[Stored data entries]
========

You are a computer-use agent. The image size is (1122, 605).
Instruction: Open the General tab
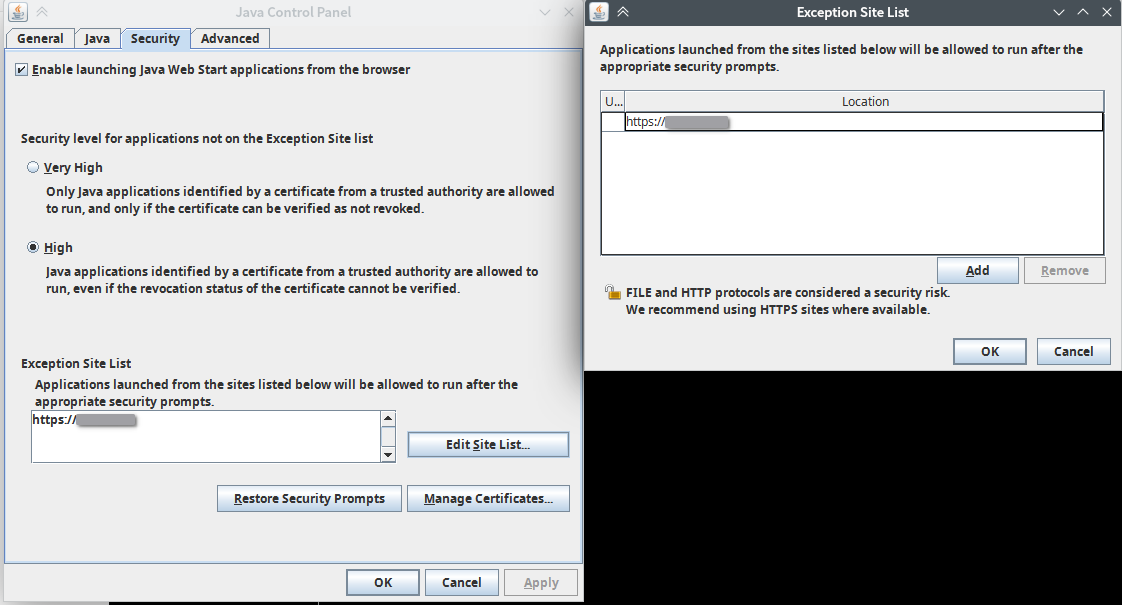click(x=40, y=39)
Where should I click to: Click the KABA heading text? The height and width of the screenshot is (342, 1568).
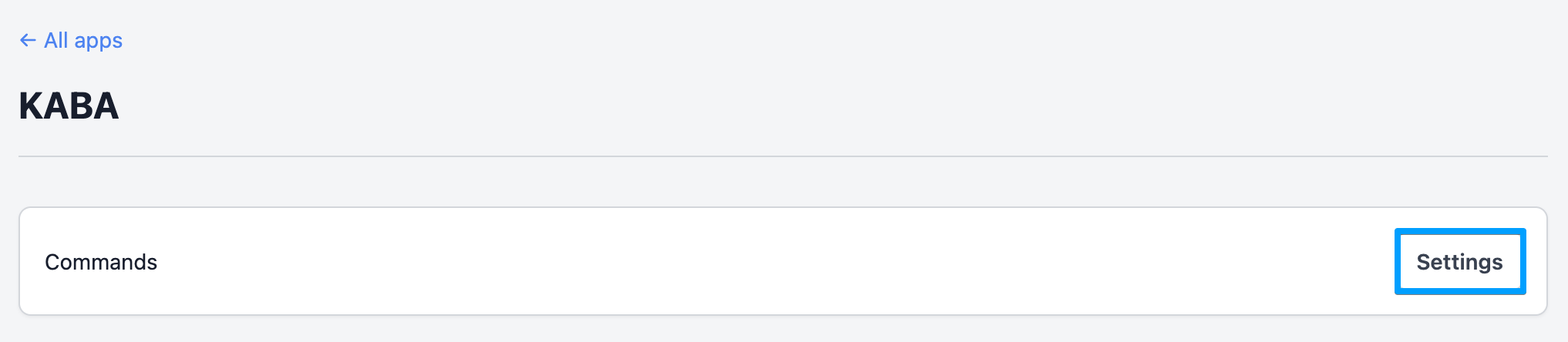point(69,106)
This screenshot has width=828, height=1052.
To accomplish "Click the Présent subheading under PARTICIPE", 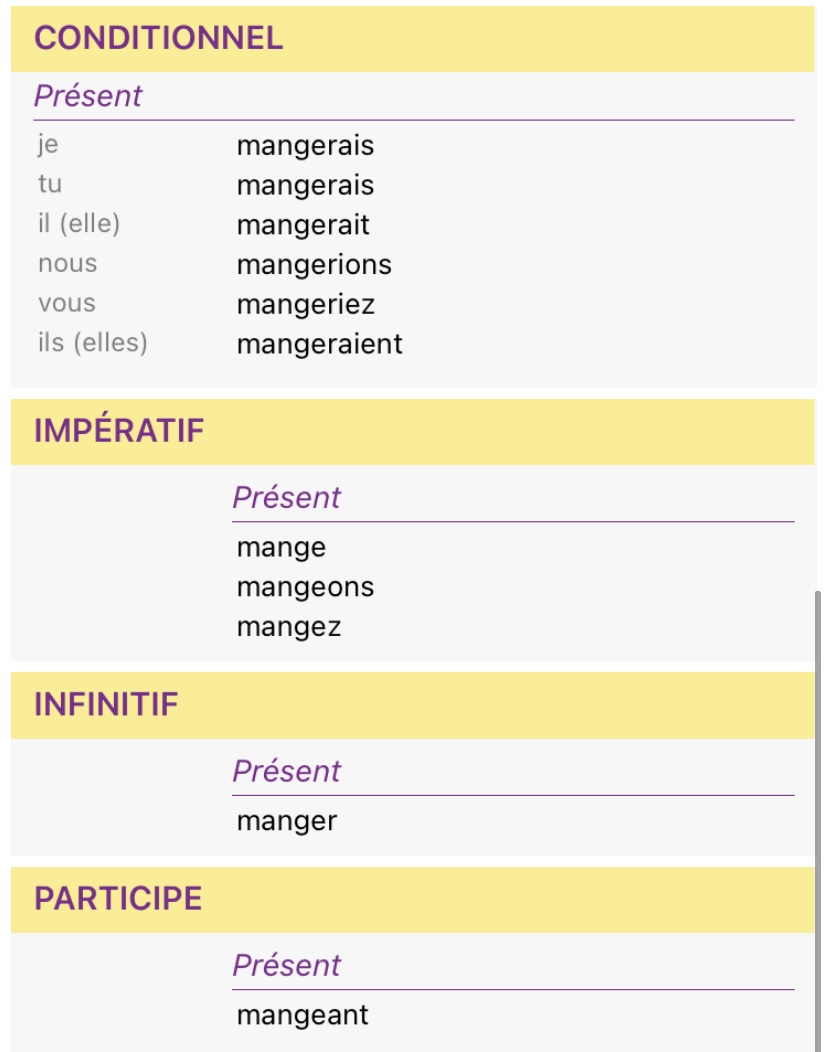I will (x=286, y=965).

========

_Work required_
Going by the data above, the answer is exactly the lines from the one holding "Instruction: Open the General tab" to the one holding "This screenshot has width=828, height=1052.", both kept, with the pictures left out.

_Expected answer_
Instruction: Open the General tab
click(x=40, y=39)
Where should I click to: Click the KABA heading text? The height and width of the screenshot is (342, 1568).
point(69,106)
This screenshot has width=828, height=1052.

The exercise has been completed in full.